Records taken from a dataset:
════
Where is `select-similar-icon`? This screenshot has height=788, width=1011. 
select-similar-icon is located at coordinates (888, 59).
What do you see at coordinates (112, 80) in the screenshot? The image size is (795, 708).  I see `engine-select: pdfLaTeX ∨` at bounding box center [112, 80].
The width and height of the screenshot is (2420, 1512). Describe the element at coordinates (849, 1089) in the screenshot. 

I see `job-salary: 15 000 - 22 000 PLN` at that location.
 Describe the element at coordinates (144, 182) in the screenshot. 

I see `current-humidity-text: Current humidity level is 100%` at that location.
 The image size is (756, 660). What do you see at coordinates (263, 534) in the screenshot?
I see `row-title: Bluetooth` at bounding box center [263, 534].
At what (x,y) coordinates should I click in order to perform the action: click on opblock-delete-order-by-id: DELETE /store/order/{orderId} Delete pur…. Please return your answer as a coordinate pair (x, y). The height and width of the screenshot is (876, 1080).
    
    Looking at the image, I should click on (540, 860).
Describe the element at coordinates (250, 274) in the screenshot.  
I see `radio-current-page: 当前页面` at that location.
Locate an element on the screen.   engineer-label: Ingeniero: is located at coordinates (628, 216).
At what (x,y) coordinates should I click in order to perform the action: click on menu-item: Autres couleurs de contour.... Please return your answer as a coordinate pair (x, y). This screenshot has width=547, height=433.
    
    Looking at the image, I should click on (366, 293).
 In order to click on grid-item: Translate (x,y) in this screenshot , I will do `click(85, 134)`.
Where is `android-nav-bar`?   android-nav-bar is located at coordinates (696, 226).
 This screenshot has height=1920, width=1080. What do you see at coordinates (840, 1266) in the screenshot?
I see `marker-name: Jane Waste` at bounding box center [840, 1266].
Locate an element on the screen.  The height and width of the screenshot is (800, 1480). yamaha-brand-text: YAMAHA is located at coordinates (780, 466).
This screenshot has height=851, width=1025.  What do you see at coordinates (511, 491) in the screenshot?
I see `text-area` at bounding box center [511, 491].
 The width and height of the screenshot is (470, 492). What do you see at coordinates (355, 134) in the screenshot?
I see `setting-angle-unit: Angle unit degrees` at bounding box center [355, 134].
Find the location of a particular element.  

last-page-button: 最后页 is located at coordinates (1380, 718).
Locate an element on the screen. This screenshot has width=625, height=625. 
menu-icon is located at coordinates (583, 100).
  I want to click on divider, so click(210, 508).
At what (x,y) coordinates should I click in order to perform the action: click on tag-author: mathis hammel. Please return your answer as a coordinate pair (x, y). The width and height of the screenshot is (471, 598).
════
THE PROBLEM >> Extract the portion of the material that begins with the line containing "coordinates (628, 216)." and ends with the line containing "center [355, 134].", copying both of those lines and everything between them verbatim.

YOUR SOLUTION >>
Locate an element on the screen.   engineer-label: Ingeniero: is located at coordinates (628, 216).
At what (x,y) coordinates should I click in order to perform the action: click on menu-item: Autres couleurs de contour.... Please return your answer as a coordinate pair (x, y). This screenshot has width=547, height=433.
    
    Looking at the image, I should click on (366, 293).
 In order to click on grid-item: Translate (x,y) in this screenshot , I will do `click(85, 134)`.
Where is `android-nav-bar`?   android-nav-bar is located at coordinates (696, 226).
 This screenshot has height=1920, width=1080. What do you see at coordinates (840, 1266) in the screenshot?
I see `marker-name: Jane Waste` at bounding box center [840, 1266].
Locate an element on the screen.  The height and width of the screenshot is (800, 1480). yamaha-brand-text: YAMAHA is located at coordinates (780, 466).
This screenshot has height=851, width=1025.  What do you see at coordinates (511, 491) in the screenshot?
I see `text-area` at bounding box center [511, 491].
 The width and height of the screenshot is (470, 492). What do you see at coordinates (355, 134) in the screenshot?
I see `setting-angle-unit: Angle unit degrees` at bounding box center [355, 134].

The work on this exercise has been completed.